Lower bauds: 115 200 (baseline NCP/RCP/Router/OT-RCP), 230 400, 460 800, 691 200 validated on the same setup.
Live reconfiguration: baud, bind address, flow control, listen port can all be changed on the running bridge without dropping the TCP client (except bind_addr and port, which rebuild the listen socket; an already-connected client is not affected).
Boot ordering: the module is built-in and loads with enable=0; the init script defers arming until after the 8250 probe has published /dev/ttyS1. The serialgateway-era race between daemon startup and tty availability is structurally gone.

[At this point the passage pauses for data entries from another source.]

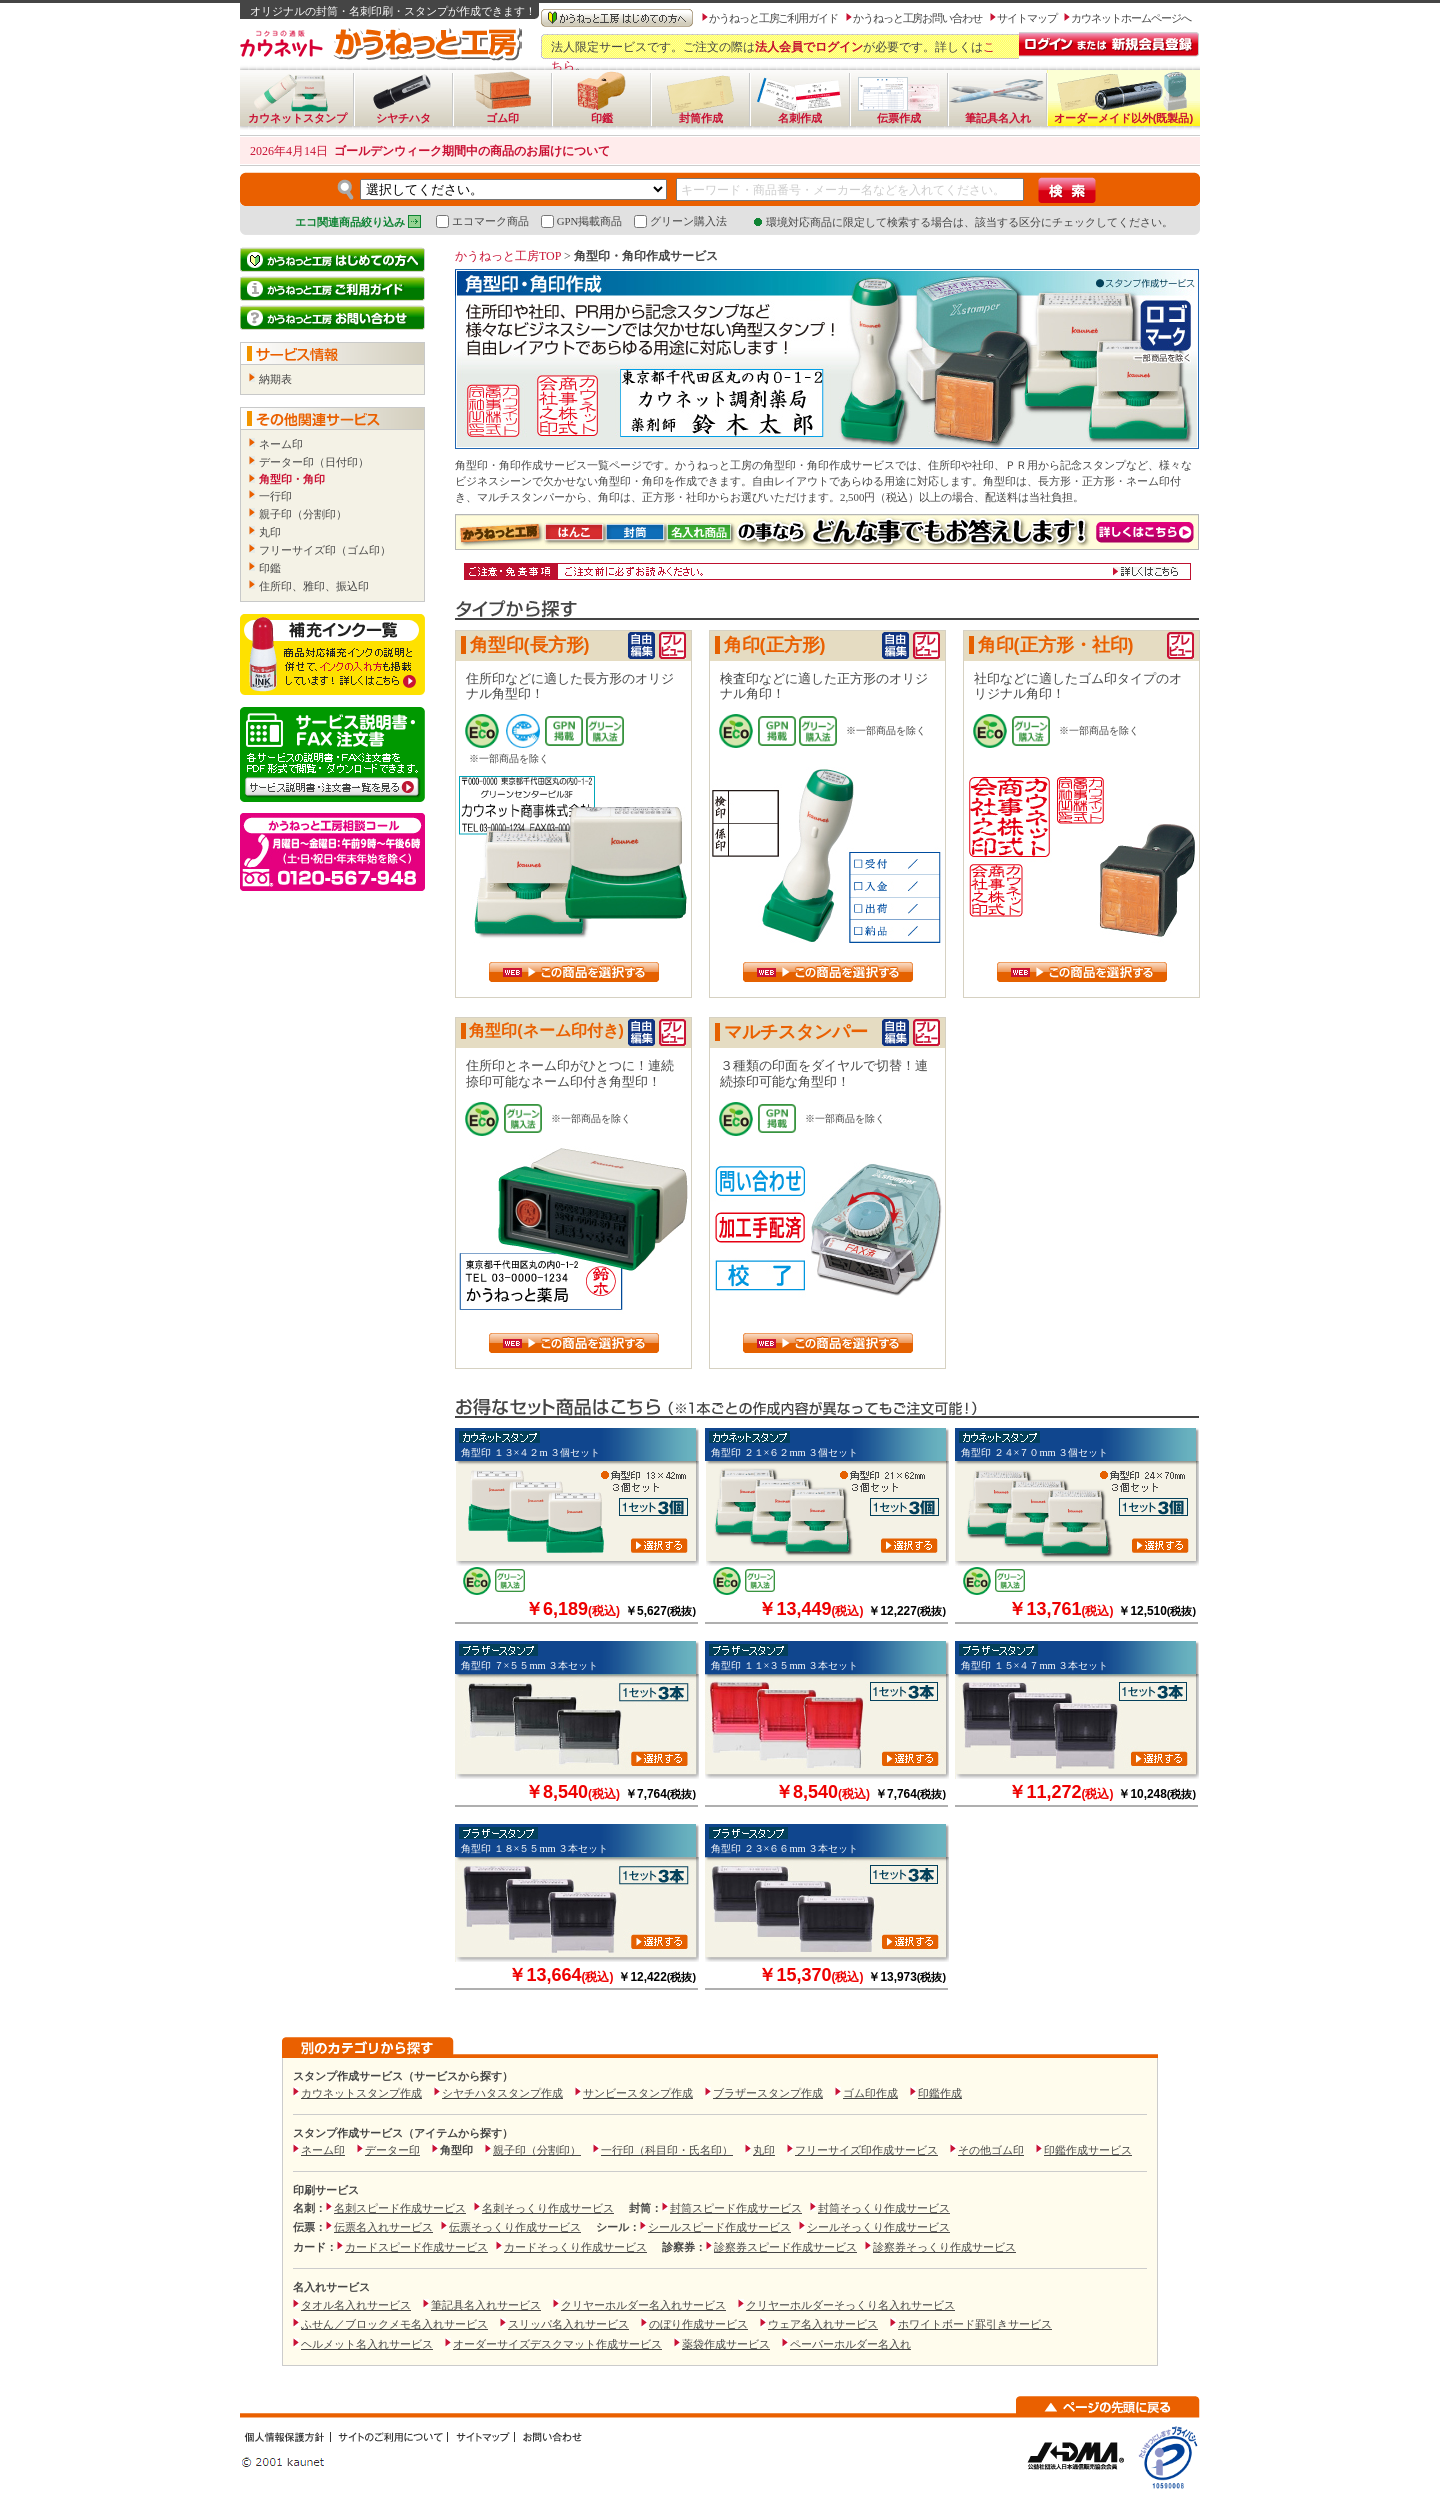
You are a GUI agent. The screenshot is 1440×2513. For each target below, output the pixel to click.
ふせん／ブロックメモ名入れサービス (394, 2324)
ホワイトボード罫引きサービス (975, 2324)
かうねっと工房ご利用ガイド (773, 18)
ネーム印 (281, 444)
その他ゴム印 (991, 2150)
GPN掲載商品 (582, 221)
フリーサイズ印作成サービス (866, 2150)
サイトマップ (1027, 18)
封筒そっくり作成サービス (884, 2208)
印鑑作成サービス (1088, 2150)
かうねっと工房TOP (508, 256)
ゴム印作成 (870, 2093)
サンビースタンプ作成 (638, 2093)
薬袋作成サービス (726, 2344)
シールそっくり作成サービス (878, 2227)
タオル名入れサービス (356, 2305)
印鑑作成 (940, 2093)
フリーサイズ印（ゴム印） (325, 550)
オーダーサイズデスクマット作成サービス (557, 2344)
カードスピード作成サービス (416, 2247)
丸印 (270, 532)
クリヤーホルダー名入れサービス (643, 2305)
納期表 (275, 379)
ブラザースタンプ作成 (768, 2093)
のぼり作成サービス (698, 2324)
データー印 (392, 2150)
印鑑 (270, 568)
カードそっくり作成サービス (575, 2247)
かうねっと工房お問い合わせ (917, 18)
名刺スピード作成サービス (400, 2208)
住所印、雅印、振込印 (314, 586)
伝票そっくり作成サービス (515, 2227)
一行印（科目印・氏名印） (667, 2150)
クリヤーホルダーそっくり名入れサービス (850, 2305)
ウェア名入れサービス (823, 2324)
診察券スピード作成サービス (785, 2247)
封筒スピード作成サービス (736, 2208)
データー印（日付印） (314, 462)
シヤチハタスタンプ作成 (502, 2093)
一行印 (275, 496)
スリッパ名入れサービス (568, 2324)
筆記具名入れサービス (486, 2305)
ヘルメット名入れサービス (367, 2344)
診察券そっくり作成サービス (944, 2247)
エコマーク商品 (482, 221)
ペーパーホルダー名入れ (850, 2344)
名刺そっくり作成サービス (548, 2208)
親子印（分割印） (303, 514)
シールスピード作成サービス (719, 2227)
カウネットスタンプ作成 (361, 2093)
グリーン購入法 (680, 221)
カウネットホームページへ (1130, 18)
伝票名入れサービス (383, 2227)
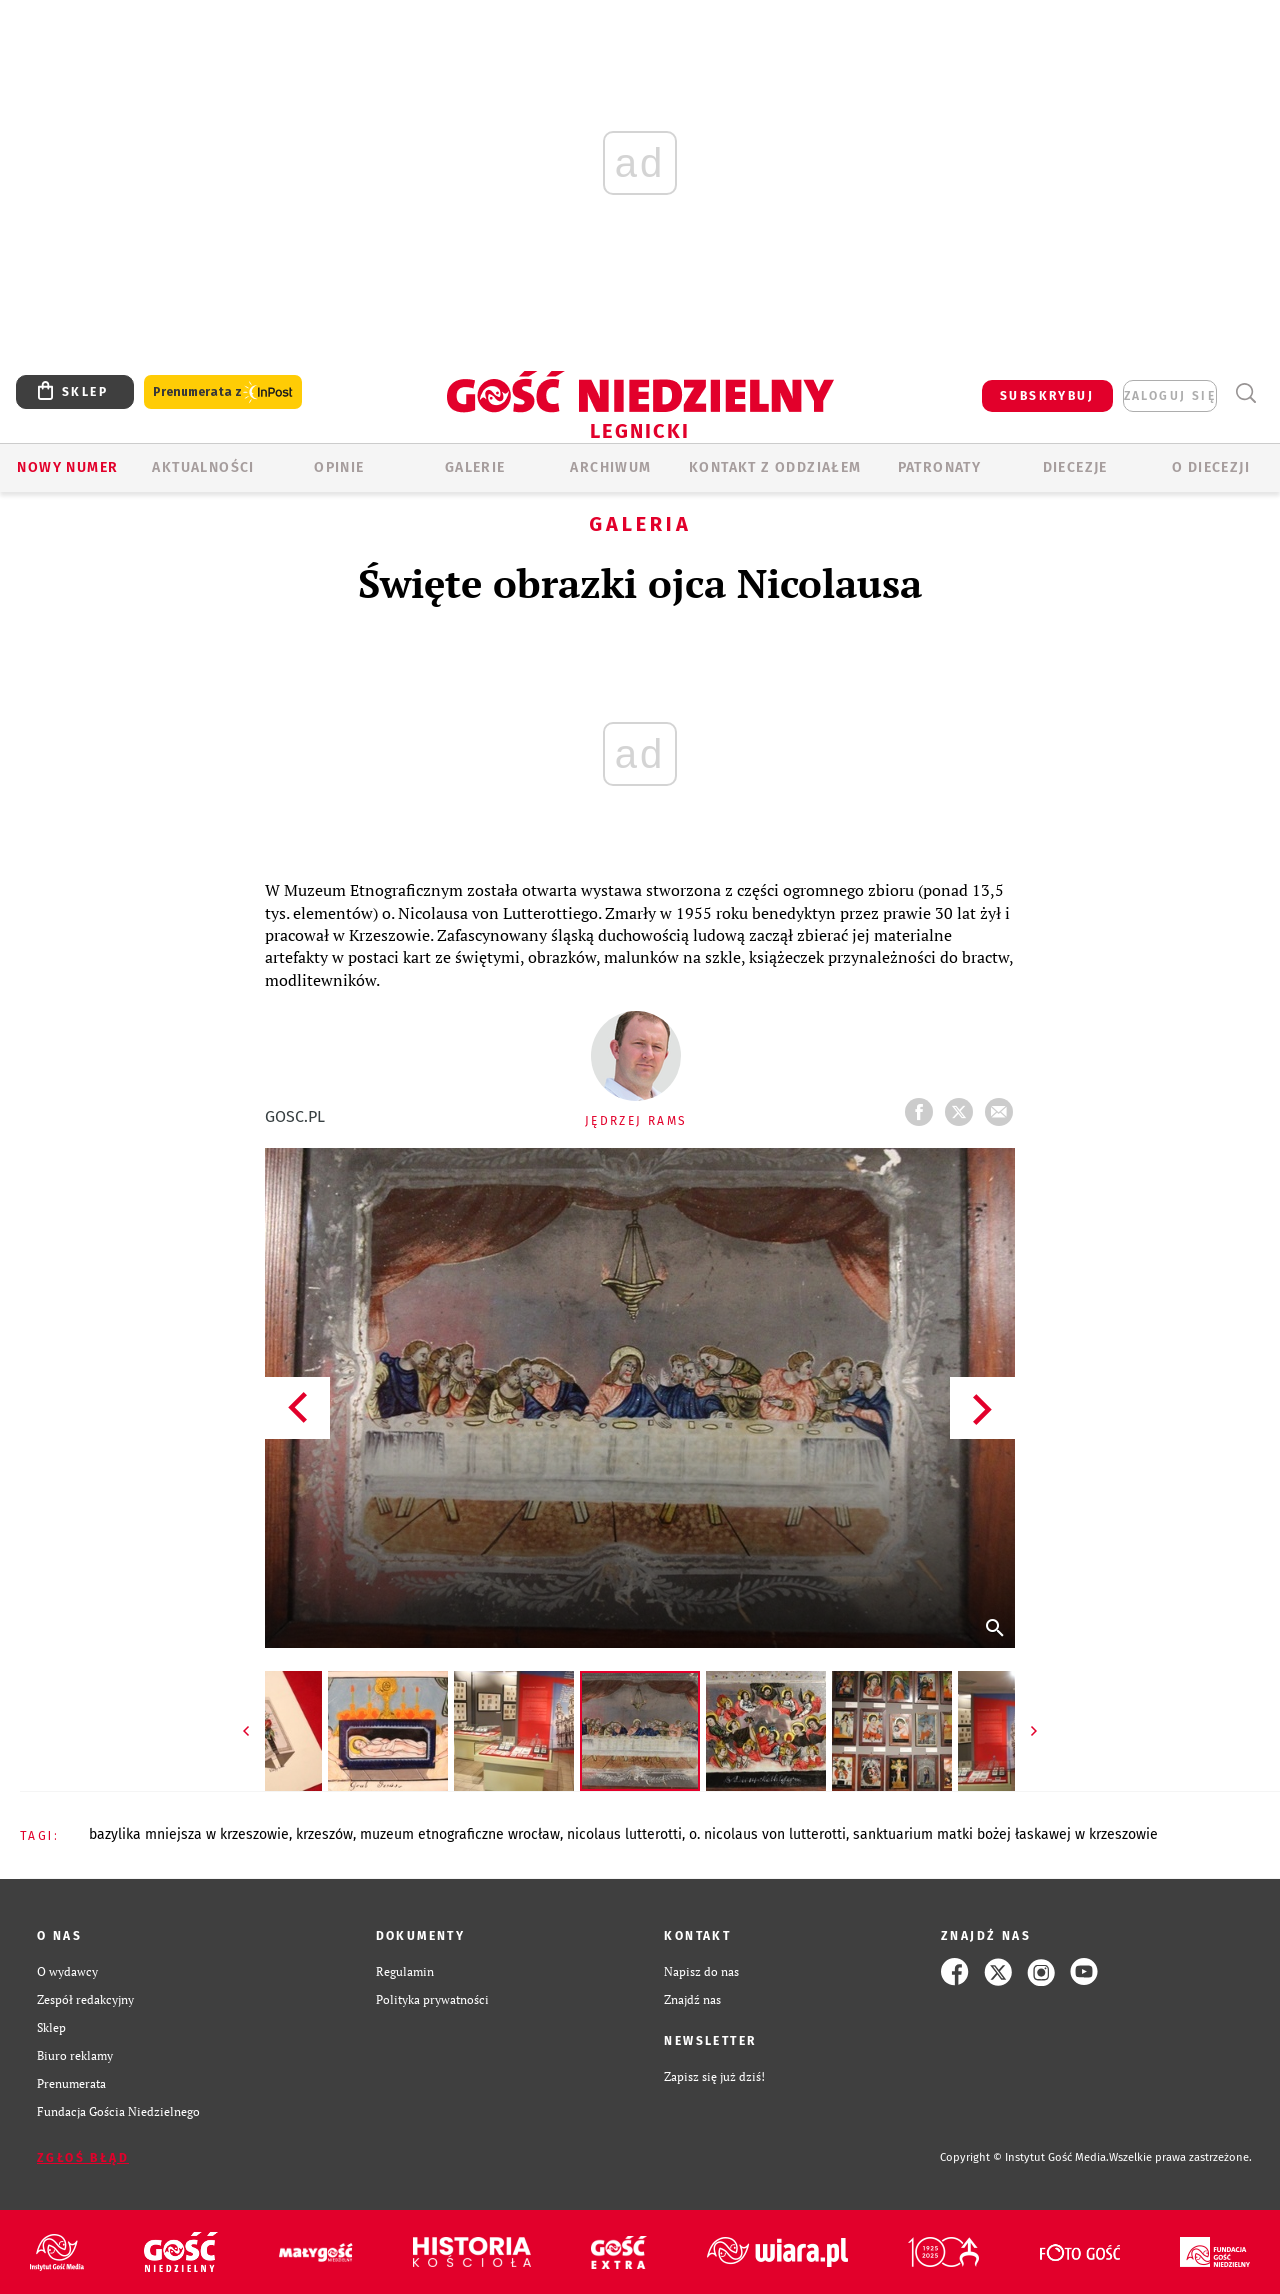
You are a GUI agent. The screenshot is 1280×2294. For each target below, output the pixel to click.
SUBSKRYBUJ (1047, 396)
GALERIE (475, 467)
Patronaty (940, 467)
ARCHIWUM (610, 467)
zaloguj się (1170, 396)
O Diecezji (1211, 467)
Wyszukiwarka (1245, 393)
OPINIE (339, 467)
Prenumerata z (223, 392)
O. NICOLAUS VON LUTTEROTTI (767, 1834)
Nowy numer (67, 467)
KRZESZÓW (324, 1834)
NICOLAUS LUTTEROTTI (624, 1834)
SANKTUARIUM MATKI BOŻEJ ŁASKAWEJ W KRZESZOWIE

Hot path cost (UART -> TCP): bridge_port_receive_buf() takes bridge_lock and calls kernel_sendmsg() while holding it. An early audit flagged this mutex as a potential bottleneck at high baud; measured cost is negligible. An EZSP echo flood at 892 857 baud drove the path ~3 500 calls/s for 30 s with 0 drops_err, 0 drops_tx, 0 UART framing/overrun errors. The worker kthread consumed ~2.5 % CPU, total system load ~19 %, ~81 % idle. Average per-call mutex cost ≈ 8 µs, which leaves plenty of headroom even if the line ever approached its ~89 kB/s ceiling. The mutex is kept as-is: no refactor to a spinlock or a lock-free queue is warranted.

What this driver does not do¶

No TLS, no auth. A reachable TCP port is a direct EZSP/CPC/Spinel session. For untrusted networks, bind to loopback and tunnel over SSH — see SECURITY.md.
No buffering beyond what the UART FIFO, tty flip buffer, and TCP socket provide. There is no in-bridge replay/queue if the client disconnects mid-frame; the upper-layer protocol (ASH for EZSP, CPC for RCP/OT-RCP) is responsible for recovery.
No multi-PAN / multiplexing. One radio, one UART, one TCP client at a time. Multi-PAN concurrency is handled host-side by zigbeed + otbr-agent sharing the same RCP via cpcd, which in turn is the single TCP client on our end.